What you need to do: Exact copies of all the entries are needed.

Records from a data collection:
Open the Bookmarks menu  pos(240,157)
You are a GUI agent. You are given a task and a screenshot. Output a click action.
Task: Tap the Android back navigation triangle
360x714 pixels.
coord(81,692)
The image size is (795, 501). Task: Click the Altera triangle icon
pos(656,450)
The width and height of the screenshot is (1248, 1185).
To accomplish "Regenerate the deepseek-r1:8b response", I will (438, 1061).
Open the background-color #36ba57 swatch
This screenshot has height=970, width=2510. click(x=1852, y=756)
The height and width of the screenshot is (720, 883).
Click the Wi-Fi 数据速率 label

Expected answer:
Open the Bookmarks menu  pos(240,157)
You are a GUI agent. You are given a task and a screenshot. Output a click action.
Task: Tap the Android back navigation triangle
360x714 pixels.
coord(81,692)
The image size is (795, 501). Task: Click the Altera triangle icon
pos(656,450)
The width and height of the screenshot is (1248, 1185).
To accomplish "Regenerate the deepseek-r1:8b response", I will (438, 1061).
Open the background-color #36ba57 swatch
This screenshot has height=970, width=2510. click(x=1852, y=756)
The height and width of the screenshot is (720, 883).
Click the Wi-Fi 数据速率 label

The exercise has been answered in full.